Columnas
Por su forma de vivir y de gobernar, José Mujica no fue un político común. Su muerte, ocurrida en la víspera, conmueve a millones dentro y fuera de Uruguay. Pero más allá de su país, su legado ha dejado huella en diversas naciones latinoamericanas, entre ellas México, donde su figura inspiró a muchos en las acciones que dieron origen al partido Movimiento de Regeneración Nacional (Morena).
Desde sus primeros pasos en la vida pública, Mujica colocó en el centro de su visión política el respeto a la dignidad humana. Exguerrillero, prisionero político, presidente de la República Oriental del Uruguay, fue también símbolo de humildad. Su austeridad, autenticidad y ética lo volvieron referente moral y político de una generación de líderes que buscaron construir modelos de gobierno alejados del cinismo institucionalizado.
En México, su pensamiento encontró eco en los sectores de izquierda que se resistieron a la corrupción y al desgaste del sistema de partidos tradicional. La visión de Mujica sobre la necesidad de construir gobiernos honestos, con una ética del servicio, fue retomada en foros, discursos y documentos fundacionales de Morena, partido que lo recibió en varias ocasiones.
Las visitas del expresidente uruguayo a México no fueron actos protocolarios. Cada encuentro con académicos, estudiantes, legisladores y medios de comunicación, incluyó mensajes profundos sobre los límites del poder, la justicia social y la centralidad de la gente común. Su paso por México deja una estela de reflexión sobre cómo ejercer el poder sin servirse de él.

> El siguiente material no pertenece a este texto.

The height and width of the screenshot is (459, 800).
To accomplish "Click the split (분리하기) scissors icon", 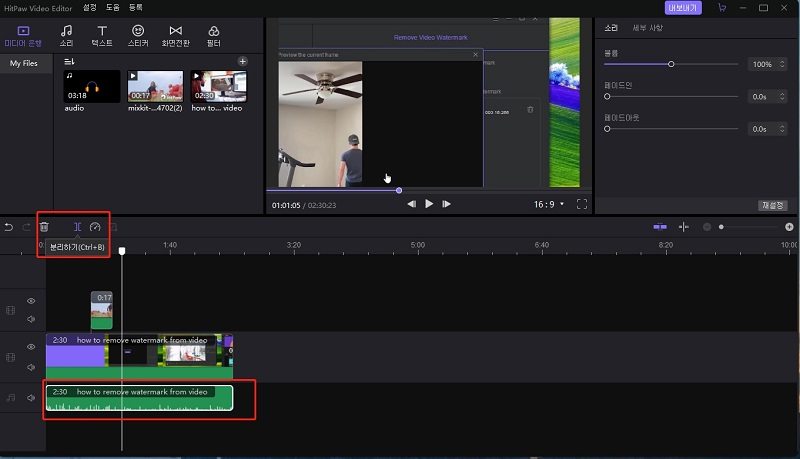I will (x=77, y=227).
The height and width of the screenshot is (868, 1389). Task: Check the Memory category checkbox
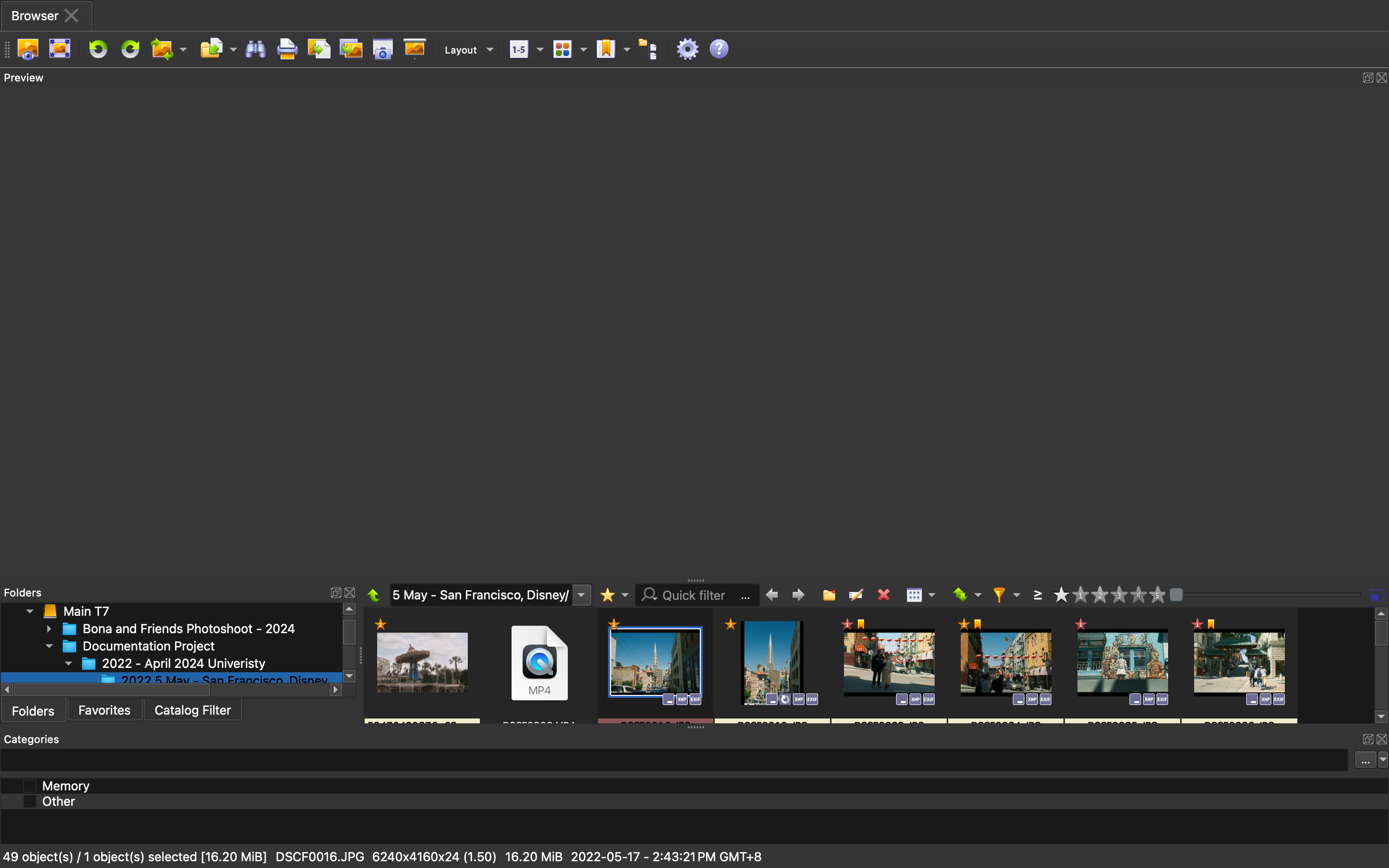point(30,786)
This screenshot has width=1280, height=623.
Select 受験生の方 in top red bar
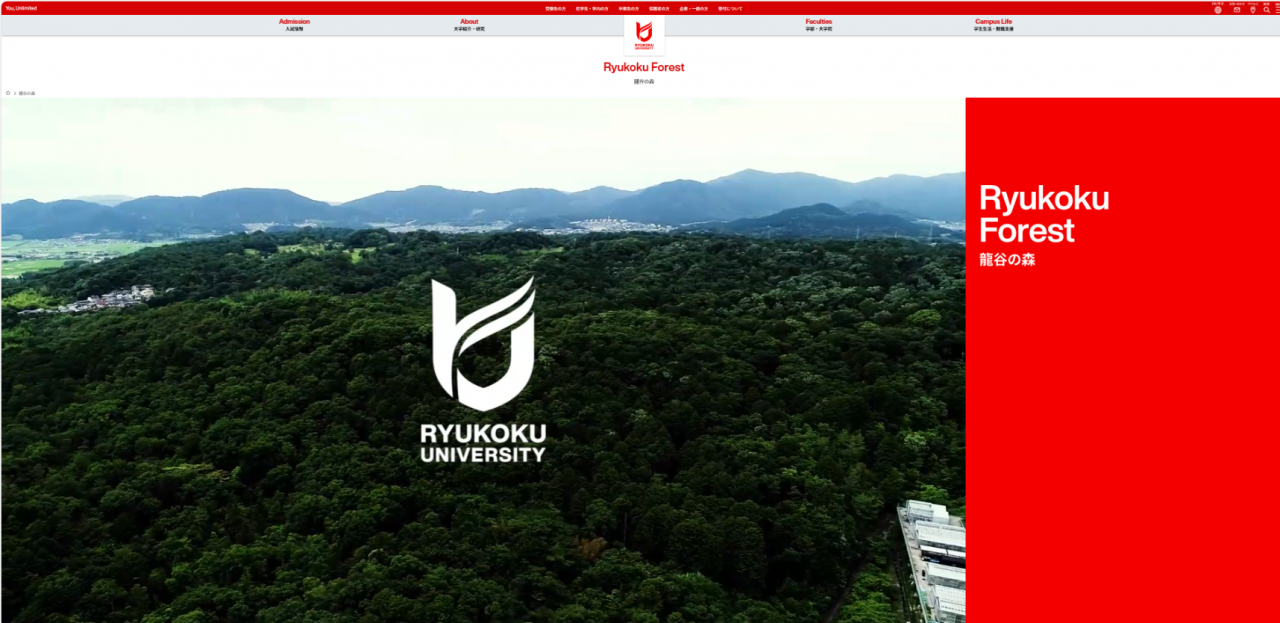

En entrevistas, Mujica solía recordar que no odiaba a sus captores ni a sus adversarios. Decía que la vida era demasiado corta para llenarla de rencores. Ese tipo de enseñanzas, tan simples y tan hondas, adquirieron fuerza en contextos políticos polarizados como el mexicano, donde el conflicto suele dejar escaso margen para el diálogo y la reconciliación.
Tuve el privilegio de tratarlo de forma cercana. Mujica no sólo ofreció respuestas, sino gestos de sincera generosidad. En esas conversaciones, el exmandatario uruguayo nunca rehuyó hablar de sus errores ni de los fracasos de la izquierda. Asumía la política como un ejercicio de autocrítica permanente.
Su figura inspiró a diversos sectores progresistas mexicanos, que vieron en su testimonio una brújula ética para construir una izquierda viable, sin dogmatismos ni clientelismo. Mujica no ofrecía recetas, sino experiencias vividas en carne propia, sufridas en calabozos, defendidas en las urnas y refrendadas con acciones personales coherentes.
La pérdida física de Pepe ha generado pronunciamientos desde gobiernos, partidos políticos y organizaciones civiles mexicanas. El reconocimiento no ha sido solo protocolario. En él se percibe un profundo respeto a quien supo construir una trayectoria sin escándalos, sin privilegios, sin más arma que la palabra.
Mujica solía decir que la política debía servir para que las personas fueran más felices. Esa idea, que puede parecer ingenua en estos tiempos, cobra sentido cuando se observa su vida sin lujos, su renuncia a vivir en la residencia presidencial y su entrega a causas que trascendieron intereses partidarios.
En la era del espectáculo, donde los políticos compiten por fama más que por justicia, Mujica representa la excepción. Por eso su partida duele más. Porque ya casi no quedan figuras con su talla moral, capaces de vivir como piensan y gobernar como viven.
El vacío que deja sólo podrá llenarse si su ejemplo se transforma en práctica. No bastará con evocarlo. Se requerirá replicar su compromiso con los más pobres, su respeto a los derechos humanos, su mirada crítica y su voluntad de diálogo.
La memoria de Mujica no pertenece solo a Uruguay. También forma parte del imaginario político mexicano que busca una vía digna y humana para ejercer el poder. Su vida es un testimonio, su muerte, una llamada a no claudicar.